2) I believe [~ChrisHeller]'s use case can be solved with resource reservations 
and ACLs. Use the ACLs (master/admin-defined) to specify which framework 
principals can register with which roles, and then set up resource reservations 
on your special (master) nodes so that all resources are reserved for the 
"marathon" role, and none for the default (*) role. This is also specified by 
the admin starting the mesos-slave process on those special nodes. Since the 
Spark framework will be unable to register with the "marathon" role, and the 
mesos master will never offer marathon-reserved resources to a non-marathon 
framework, only marathon tasks will run on the special nodes, and Spark will 
instead get resource offers from the rest of the cluster. You could still use 
attributes to ensure that marathon only launches its tasks (or just the special 
applications' tasks) on the special (master) nodes.

> Give more control to the Mesos Administrator
> --------------------------------------------
>
>                 Key: MESOS-1860
>                 URL: https://issues.apache.org/jira/browse/MESOS-1860
>             Project: Mesos
>          Issue Type: Story
>          Components: framework, master, slave
>            Reporter: Chris Heller
>              Labels: design, features
>
> Mesos currently relies on a framework to:
> - discard offers which don't match attributes that the framework finds 
> desirable 
> - specify which role a given resource request will belong to.
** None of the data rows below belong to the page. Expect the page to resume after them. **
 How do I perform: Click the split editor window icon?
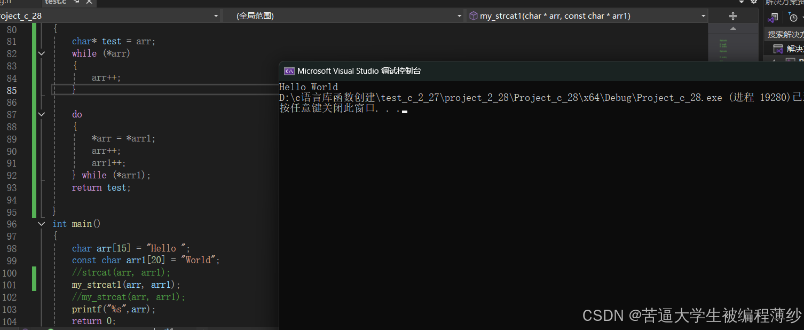732,15
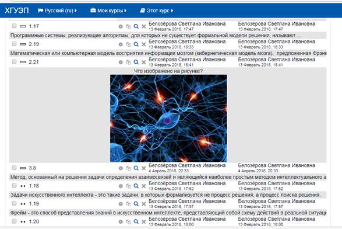Mark the checkbox for question 1.20
This screenshot has height=229, width=342.
[14, 221]
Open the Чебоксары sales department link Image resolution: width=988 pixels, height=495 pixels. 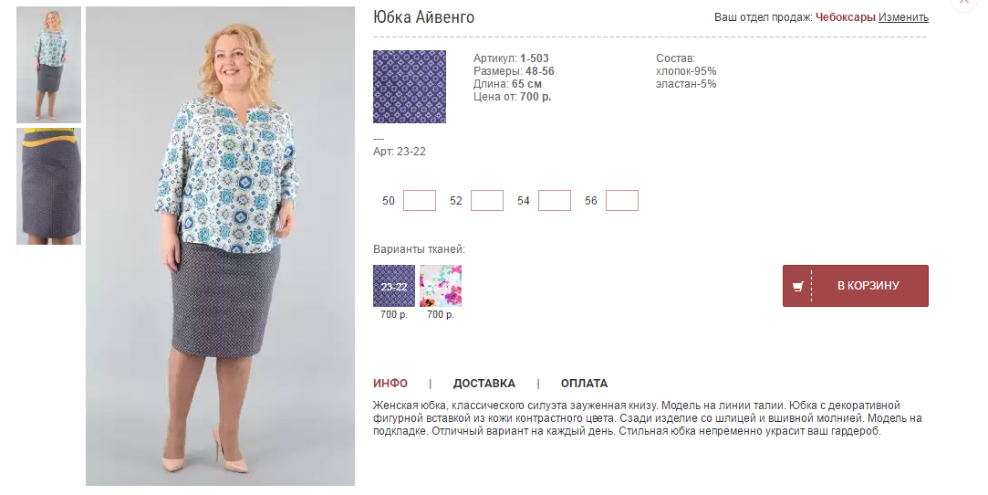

> This creates a scenario where to restrict a framework to a certain subset of 
> slaves within a cluster one must unfortunately modify the framework.
> This story is meant to open a discussion on how Mesos could be modified so 
> that:
> - an administrator could define attribute constraints which would apply to a 
> given framework, without requiring framework support (i.e. an administrator 
> could specify that the spark framework only accept offers with an attribute 
> of 'appclass=spark' or any other predicate).
> - an administrator could classify framework requests into a given role, again 
> without framework support (i.e. an administrator could specify that the spark 
> framework requests for 'cpu(*)' become requests for 'cpu(spark)')
> Taking things a step further,  how might it be possible that attribute 
> constraints and request classifications could be setup for a single instance 
> of a framework (i.e. a user fires up spark-shell with a given attribute 
> constraint -- without needing to modify spark-shell to support attribute 
> constraints)?
> This functionality could apply even deeper: an administrator should be able 
> to specify the containerizer of a given framework, without the framework 
> needing to explicitly allow for such a parameter.